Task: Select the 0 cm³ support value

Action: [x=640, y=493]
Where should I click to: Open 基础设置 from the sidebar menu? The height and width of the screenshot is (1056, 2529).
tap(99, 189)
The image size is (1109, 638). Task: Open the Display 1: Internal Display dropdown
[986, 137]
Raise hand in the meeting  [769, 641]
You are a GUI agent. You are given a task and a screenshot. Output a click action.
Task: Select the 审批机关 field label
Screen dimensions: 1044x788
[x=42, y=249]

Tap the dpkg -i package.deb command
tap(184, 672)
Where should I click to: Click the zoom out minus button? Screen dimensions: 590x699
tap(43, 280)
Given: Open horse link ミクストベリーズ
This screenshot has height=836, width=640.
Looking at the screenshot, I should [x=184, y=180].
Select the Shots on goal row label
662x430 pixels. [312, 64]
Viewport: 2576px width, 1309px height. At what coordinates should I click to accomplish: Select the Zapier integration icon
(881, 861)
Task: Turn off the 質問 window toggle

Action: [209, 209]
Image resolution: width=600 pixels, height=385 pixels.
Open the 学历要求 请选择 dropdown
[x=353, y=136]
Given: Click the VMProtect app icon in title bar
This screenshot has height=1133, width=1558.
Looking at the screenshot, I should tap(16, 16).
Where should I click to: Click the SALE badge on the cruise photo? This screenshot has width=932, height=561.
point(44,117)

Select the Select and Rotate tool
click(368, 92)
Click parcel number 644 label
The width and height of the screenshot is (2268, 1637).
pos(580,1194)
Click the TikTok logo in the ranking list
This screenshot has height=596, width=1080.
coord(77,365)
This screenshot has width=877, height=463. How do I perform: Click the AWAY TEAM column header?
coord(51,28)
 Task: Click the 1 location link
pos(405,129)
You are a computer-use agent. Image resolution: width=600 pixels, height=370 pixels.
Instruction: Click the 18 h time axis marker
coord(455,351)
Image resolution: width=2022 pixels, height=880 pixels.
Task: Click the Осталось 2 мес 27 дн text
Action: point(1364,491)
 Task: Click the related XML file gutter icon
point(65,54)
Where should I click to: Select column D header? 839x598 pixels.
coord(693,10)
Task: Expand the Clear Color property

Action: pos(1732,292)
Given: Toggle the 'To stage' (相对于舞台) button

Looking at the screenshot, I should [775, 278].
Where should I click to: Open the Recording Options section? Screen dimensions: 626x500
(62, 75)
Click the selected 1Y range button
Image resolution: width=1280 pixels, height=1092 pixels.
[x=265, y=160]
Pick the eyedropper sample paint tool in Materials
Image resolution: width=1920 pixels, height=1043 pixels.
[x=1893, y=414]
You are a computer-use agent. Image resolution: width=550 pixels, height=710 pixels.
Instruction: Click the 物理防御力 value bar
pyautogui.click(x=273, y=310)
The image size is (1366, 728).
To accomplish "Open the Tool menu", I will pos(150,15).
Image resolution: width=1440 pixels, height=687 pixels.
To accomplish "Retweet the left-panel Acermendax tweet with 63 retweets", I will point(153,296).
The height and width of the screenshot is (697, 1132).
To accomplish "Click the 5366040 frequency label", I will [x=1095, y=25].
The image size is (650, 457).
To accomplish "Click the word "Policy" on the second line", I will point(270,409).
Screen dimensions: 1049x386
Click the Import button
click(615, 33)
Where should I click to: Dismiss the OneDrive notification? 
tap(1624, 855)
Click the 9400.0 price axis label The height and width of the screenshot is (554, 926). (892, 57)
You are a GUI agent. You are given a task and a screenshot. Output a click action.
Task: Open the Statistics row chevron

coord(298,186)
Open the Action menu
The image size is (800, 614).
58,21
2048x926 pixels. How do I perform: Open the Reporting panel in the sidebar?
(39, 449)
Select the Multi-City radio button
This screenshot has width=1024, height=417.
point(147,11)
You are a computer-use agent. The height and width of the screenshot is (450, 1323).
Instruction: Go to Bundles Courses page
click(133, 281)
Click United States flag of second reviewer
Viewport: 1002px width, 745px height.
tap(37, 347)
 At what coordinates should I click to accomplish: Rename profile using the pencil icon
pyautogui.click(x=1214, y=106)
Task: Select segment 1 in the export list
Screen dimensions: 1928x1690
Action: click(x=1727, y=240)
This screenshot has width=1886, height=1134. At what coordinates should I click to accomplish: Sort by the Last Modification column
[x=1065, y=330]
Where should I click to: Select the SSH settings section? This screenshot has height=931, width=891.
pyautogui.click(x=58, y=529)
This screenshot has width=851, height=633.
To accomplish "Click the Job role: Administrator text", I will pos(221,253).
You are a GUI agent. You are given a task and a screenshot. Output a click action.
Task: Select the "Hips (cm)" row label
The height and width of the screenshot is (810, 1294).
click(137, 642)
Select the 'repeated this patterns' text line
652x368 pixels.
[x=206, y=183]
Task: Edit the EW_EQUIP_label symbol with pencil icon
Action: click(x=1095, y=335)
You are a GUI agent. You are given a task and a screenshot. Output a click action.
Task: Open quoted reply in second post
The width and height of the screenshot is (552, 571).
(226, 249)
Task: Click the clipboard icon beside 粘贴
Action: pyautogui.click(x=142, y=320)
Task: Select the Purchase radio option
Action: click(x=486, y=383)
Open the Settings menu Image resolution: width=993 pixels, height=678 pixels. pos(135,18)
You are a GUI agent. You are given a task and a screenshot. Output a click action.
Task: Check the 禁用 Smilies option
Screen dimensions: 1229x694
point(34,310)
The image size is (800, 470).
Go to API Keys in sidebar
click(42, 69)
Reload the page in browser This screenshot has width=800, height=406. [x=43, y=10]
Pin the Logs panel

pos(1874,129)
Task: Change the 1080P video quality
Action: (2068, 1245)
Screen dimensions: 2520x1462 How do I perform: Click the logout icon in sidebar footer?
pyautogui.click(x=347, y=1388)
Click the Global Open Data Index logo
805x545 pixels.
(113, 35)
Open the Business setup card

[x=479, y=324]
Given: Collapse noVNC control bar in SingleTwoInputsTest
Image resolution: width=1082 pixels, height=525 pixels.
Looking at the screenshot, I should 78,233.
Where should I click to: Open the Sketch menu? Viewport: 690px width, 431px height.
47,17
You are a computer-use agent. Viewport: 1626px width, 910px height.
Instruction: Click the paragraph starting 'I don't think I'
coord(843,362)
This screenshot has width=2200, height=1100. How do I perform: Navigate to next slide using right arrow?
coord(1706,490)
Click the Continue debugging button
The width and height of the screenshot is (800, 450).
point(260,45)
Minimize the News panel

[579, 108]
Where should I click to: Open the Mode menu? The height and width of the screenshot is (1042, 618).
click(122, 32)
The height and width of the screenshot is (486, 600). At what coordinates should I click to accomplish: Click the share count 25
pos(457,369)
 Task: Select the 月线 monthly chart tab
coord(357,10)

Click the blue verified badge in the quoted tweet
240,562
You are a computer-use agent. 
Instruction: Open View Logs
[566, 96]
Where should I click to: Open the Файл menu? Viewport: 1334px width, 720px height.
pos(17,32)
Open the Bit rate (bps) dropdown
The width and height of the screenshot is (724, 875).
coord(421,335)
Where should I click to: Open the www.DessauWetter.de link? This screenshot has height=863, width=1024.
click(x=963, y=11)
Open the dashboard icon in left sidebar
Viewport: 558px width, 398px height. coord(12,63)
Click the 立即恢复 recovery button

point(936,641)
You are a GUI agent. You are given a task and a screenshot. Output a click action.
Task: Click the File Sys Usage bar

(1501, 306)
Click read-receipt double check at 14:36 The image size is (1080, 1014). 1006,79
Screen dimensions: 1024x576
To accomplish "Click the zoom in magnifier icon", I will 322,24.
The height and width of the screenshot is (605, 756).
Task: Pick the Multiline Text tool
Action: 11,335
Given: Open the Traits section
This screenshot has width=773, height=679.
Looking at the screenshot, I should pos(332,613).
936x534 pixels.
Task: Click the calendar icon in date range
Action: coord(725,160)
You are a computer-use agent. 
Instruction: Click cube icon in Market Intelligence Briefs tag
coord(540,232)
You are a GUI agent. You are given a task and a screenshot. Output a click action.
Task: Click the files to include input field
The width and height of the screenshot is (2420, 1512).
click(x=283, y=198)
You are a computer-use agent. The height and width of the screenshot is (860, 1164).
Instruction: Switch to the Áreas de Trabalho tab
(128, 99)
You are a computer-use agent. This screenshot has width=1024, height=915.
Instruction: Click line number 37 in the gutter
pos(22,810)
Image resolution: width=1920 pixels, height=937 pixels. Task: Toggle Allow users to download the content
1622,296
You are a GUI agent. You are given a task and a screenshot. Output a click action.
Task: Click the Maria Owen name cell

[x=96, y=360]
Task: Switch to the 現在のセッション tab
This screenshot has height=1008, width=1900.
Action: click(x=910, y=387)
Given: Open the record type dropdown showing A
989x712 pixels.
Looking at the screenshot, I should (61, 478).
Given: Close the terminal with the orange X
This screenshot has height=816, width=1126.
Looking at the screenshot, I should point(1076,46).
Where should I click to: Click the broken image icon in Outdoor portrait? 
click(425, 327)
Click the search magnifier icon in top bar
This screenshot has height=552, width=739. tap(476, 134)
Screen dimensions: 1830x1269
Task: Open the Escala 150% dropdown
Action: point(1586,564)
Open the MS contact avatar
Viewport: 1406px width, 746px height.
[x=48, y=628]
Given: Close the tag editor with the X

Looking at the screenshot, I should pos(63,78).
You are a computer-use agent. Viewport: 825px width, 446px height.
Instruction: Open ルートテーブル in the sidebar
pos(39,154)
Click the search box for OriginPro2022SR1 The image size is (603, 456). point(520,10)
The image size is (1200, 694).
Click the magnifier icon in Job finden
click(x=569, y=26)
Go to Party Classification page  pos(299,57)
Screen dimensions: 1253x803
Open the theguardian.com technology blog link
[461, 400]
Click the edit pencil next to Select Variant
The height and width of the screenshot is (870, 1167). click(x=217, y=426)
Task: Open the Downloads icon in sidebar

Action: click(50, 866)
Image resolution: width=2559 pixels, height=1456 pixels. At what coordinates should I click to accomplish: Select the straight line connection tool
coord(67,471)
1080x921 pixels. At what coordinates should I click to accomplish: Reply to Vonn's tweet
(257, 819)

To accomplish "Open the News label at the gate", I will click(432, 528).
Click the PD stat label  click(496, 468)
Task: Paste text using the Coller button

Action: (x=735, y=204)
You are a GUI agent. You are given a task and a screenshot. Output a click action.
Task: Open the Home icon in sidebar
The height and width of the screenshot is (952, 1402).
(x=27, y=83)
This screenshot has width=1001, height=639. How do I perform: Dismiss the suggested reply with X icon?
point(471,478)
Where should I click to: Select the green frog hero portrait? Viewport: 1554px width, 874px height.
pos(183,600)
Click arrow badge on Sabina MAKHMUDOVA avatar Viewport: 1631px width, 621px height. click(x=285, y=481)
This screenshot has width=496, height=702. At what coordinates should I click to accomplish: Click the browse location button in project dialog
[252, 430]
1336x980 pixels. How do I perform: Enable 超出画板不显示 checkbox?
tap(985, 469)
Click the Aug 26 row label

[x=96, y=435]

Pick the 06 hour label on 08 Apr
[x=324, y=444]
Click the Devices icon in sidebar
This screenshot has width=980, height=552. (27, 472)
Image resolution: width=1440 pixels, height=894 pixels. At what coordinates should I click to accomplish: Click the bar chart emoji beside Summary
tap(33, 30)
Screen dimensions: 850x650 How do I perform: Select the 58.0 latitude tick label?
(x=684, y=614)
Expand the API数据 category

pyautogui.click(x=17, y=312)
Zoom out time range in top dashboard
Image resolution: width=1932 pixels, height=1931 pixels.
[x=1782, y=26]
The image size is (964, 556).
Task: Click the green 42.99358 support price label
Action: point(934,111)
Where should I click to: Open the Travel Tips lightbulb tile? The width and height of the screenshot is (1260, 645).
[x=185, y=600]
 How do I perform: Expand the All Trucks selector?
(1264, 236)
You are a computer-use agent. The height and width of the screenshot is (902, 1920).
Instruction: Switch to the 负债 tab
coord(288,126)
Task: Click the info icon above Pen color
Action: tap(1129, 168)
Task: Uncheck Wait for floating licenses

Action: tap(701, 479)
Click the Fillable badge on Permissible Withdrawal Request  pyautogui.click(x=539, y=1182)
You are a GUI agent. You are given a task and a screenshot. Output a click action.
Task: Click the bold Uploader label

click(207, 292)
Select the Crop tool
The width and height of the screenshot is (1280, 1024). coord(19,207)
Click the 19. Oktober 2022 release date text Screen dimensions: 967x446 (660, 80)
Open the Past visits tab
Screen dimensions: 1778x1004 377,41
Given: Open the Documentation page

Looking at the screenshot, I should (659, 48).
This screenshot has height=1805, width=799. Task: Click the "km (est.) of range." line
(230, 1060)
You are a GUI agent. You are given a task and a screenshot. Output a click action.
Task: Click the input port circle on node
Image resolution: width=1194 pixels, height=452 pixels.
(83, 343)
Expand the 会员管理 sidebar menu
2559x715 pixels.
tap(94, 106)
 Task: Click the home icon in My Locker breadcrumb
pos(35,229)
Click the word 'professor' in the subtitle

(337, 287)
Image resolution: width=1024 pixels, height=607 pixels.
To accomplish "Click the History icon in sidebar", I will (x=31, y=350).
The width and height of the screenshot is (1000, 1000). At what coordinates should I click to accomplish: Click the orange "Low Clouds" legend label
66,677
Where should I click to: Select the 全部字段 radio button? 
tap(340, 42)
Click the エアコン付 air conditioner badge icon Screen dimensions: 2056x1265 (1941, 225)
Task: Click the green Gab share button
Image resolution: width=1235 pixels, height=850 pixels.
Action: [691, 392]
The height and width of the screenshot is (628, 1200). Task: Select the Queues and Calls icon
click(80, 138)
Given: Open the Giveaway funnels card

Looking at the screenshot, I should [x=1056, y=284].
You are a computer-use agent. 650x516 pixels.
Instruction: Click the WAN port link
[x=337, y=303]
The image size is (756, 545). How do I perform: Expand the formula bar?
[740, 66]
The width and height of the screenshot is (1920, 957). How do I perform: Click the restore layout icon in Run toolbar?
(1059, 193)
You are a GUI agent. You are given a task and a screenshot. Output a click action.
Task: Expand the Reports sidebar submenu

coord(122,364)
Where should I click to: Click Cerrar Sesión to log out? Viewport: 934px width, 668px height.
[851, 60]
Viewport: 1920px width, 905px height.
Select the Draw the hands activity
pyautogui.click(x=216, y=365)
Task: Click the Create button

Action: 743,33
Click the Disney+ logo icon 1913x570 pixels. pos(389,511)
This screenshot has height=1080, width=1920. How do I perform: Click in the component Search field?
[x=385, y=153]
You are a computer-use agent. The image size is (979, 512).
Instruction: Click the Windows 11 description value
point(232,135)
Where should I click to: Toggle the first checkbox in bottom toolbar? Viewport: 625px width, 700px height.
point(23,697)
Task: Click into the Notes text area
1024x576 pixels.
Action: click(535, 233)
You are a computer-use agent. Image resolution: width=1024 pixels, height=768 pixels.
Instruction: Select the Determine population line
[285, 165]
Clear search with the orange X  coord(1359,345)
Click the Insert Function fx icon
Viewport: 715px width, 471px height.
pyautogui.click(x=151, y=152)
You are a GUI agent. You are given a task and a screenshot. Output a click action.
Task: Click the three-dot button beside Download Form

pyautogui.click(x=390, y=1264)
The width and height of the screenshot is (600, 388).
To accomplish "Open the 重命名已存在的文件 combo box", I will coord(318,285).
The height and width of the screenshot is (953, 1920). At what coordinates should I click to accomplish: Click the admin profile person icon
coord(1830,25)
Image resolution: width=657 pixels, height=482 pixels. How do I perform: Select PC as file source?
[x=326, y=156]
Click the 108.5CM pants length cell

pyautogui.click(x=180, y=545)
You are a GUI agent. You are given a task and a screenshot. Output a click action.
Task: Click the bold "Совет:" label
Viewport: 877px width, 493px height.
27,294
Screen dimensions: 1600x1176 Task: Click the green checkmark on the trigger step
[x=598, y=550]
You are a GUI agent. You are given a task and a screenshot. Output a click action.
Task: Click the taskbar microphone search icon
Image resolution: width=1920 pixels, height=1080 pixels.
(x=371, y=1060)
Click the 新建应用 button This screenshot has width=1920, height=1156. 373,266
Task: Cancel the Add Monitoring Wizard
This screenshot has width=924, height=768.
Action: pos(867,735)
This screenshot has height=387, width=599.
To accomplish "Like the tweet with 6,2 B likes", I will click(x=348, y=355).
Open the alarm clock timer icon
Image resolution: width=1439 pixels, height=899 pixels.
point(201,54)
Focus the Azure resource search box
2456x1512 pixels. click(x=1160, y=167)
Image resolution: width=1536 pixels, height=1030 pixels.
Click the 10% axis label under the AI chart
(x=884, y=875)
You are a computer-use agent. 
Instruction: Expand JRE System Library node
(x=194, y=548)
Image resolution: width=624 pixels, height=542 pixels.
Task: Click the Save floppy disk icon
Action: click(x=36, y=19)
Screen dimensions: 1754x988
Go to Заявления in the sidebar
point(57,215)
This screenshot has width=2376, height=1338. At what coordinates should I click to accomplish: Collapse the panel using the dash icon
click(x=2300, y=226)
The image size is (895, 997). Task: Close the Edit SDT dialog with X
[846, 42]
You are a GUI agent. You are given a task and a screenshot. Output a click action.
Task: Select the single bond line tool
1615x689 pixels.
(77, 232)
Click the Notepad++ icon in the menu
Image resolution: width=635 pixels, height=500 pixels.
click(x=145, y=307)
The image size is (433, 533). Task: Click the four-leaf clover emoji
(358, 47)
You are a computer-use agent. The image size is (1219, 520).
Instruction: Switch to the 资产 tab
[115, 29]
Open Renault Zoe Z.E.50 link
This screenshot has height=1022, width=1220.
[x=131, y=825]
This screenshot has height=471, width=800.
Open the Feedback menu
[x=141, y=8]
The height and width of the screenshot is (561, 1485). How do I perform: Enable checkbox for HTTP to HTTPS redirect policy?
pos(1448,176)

==================================================

#### Your goal
Extract each line of the items above that contains the string "chart".

#### Completed exercise
 Task: Select the 月线 monthly chart tab
Image resolution: width=1440 pixels, height=894 pixels. At what coordinates should I click to accomplish: Click the bar chart emoji beside Summary
Click the 10% axis label under the AI chart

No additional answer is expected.